■ SOURCE DOCUMENT
No findings of significance were identified.

1R20 Refueling and Outage Activities

.1 Forced Outage FO-07-02 (June 28 to June 30, 2007)

a. Inspection Scope

The inspectors reviewed the following risk significant refueling items or outage activities to verify defense in depth commensurate with the outage risk control plan and compliance with the Technical Specifications:

(1) the outage risk control plan;
(2) reactor coolant system instrumentation;
(3) electrical power;
(4) decay heat removal;
(5) heatup and cooldown activities; and
(6) licensee identification and implementation of appropriate corrective actions associated with outage activities.

The inspectors completed one sample.

b. Findings

No findings of significance were identified.

■ DATASET SECTION
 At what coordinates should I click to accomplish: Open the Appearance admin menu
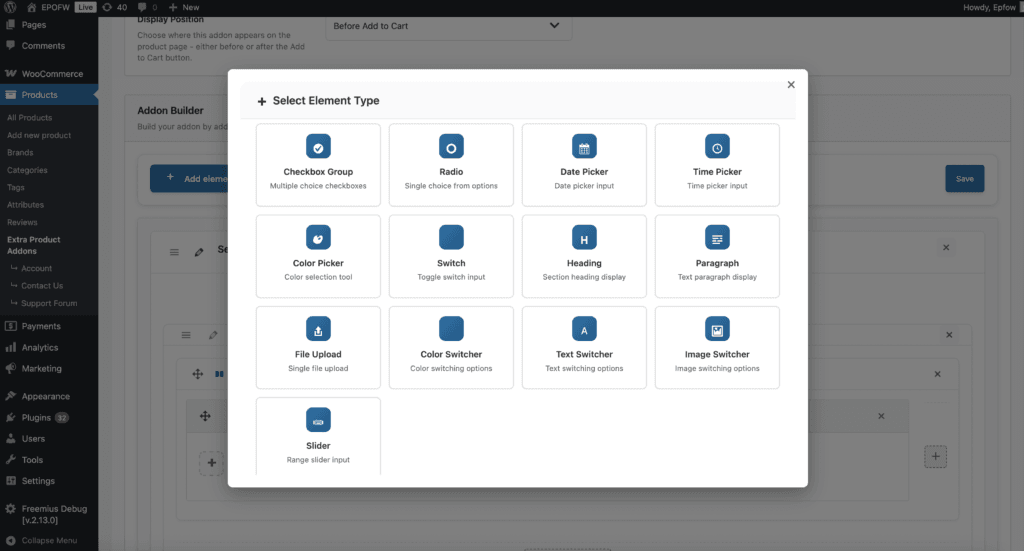point(46,396)
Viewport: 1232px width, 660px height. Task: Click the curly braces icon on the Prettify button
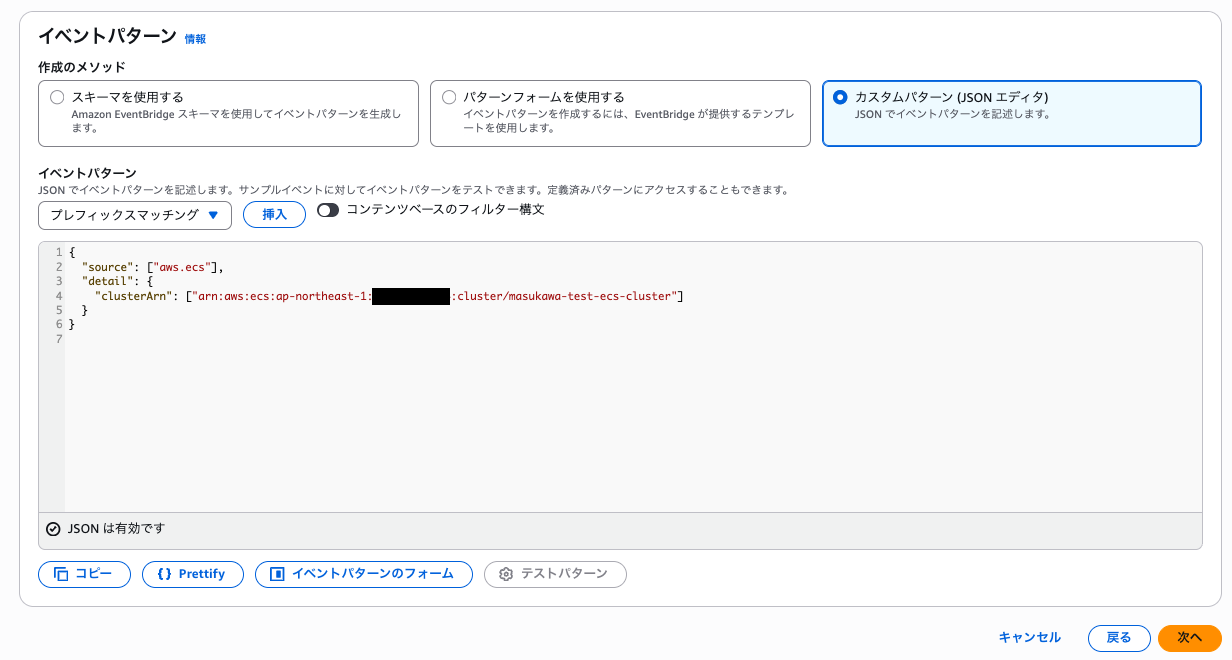[168, 574]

■ EXERCISE AIM
Reproduce the refueling and outage inspection text from "The inspectors reviewed" to "completed one sample.", updating it so that "outage risk control plan" reads "outage risk management plan" throughout.

■ WRITTEN ANSWER
The inspectors reviewed the following risk significant refueling items or outage activities to verify defense in depth commensurate with the outage risk management plan and compliance with the Technical Specifications:

(1) the outage risk management plan;
(2) reactor coolant system instrumentation;
(3) electrical power;
(4) decay heat removal;
(5) heatup and cooldown activities; and
(6) licensee identification and implementation of appropriate corrective actions associated with outage activities.

The inspectors completed one sample.